Edinburgh International Book Festival, Nick Barley

“I spend my life travelling to festivals around the world and there is extraordinary rigour and vibrance – in that respect, James Runcie couldn’t be more wrong. The format is not jaded. If you talk to the audiences that come along, there is nothing jaded about them.

“I think literary festivals are always radically reinventing themselves. I’m in France right now at St Malo Festival and I’m going to events that have nothing to do with a [selling] a new novel. At Edinburgh, we are sensitive not to fall into the trap of holding talks that simply tout newly published novels. This year, we’re going to introduce reading workshops with novelists talking about classic books, so Colm Toibin will speak about DH Lawrence’s Sons and Lovers. What we really want to do is bring out ideas – these festivals are festivals of ideas.”

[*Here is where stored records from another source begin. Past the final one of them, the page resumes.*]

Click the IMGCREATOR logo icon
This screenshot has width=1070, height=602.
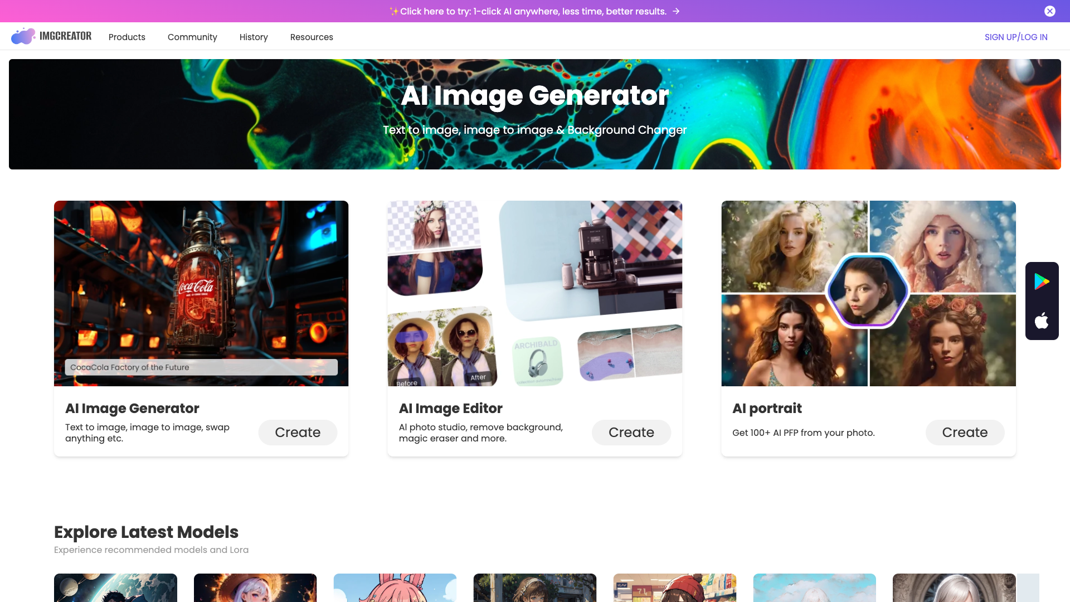tap(22, 36)
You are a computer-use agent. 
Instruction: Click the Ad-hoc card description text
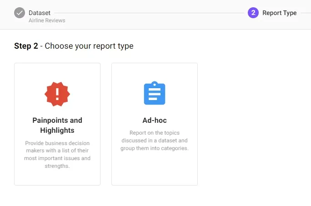(155, 141)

Hay Festival, Peter Florence

All Literature Festivals have different agendas and formats and styles. The thing they have in common is that they all have stories and writers at their heart. All the best and most successful ones push boundaries and forge great adventures all the time in order to keep energised.

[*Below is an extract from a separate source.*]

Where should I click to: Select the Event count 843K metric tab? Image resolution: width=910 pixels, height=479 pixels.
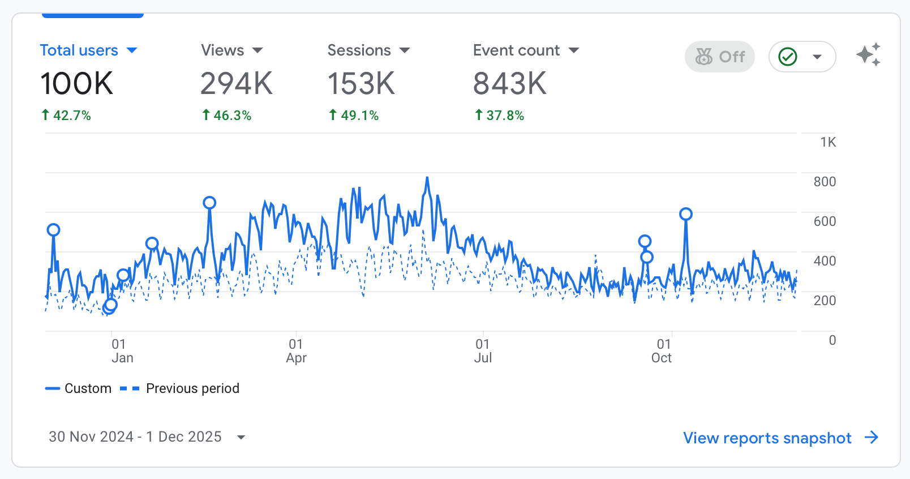(x=509, y=83)
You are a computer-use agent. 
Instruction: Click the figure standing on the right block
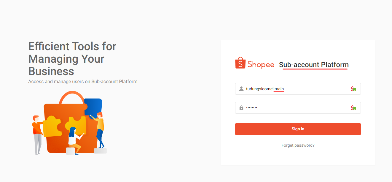[100, 129]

“The Southbank Centre set-up is unique in that it's wholly funded and subsidised to the hilt, so it'll be interesting to see how James Runcie reinvents his policy from his tenure at Bath. The more exciting initiatives that are fired around the country the better for everyone. It'd be nice to have some sparky inspirations from London."

Independent Bath Literature Festival, Viv Groskop

“I think James Runcie has voiced something that everyone is already thinking. Literary festivals have now got to compete not only with live events but with digital events such as the TED talks so audience expectations are constantly changing. Festivals are already looking at new models and experimenting with new formats. In recent years, they’ve been reinventing themselves and upping their game.”

Wigtown Book Festival, Adrian Turpin

“There’s a huge over-provision - you wonder how long we can go on when every market town and borough has its own literary festival, and there is a certain amount of laziness. Add to this the idea of the writer as a modern-day priest, with everyone coming along to ask ‘where do you get your ideas?’ and going home slight unenlightened. If you are running one, it means you have to be very careful about what you are doing, especially if you are doing one a long way away. “Why should someone travel to your festival? A really good festival should only take place in that specific space with that specific group of people. We do site specific stuff – reading second world war RAF stuff in a ruined RAF base…”

Ilkley Literature Festival, Rachel Feldberg

“I think everyone in the arts is working in a tough environment but when I look around me at fellow literary festival directors in the North, I see other Northern festivals doing really innovative things that take risks with limited budgets.

“We are known for our cultural diversity, our innovation and our risk taking. And we’re fortunate to have the flexibility to commission work – two years ago, we commissioned Simon Armitage to write six poems about the Yorkshire landscape and he read them out accompanied by two Indian dancers"

Port Eliot Festival, Mathew Clayton

“We have two stages that are run by blogs and another with a digital literary magazine. Increasingly we are commissioning things specially for the festival. We are always looking for new things to do. Change and reinvention are what makes it fun.”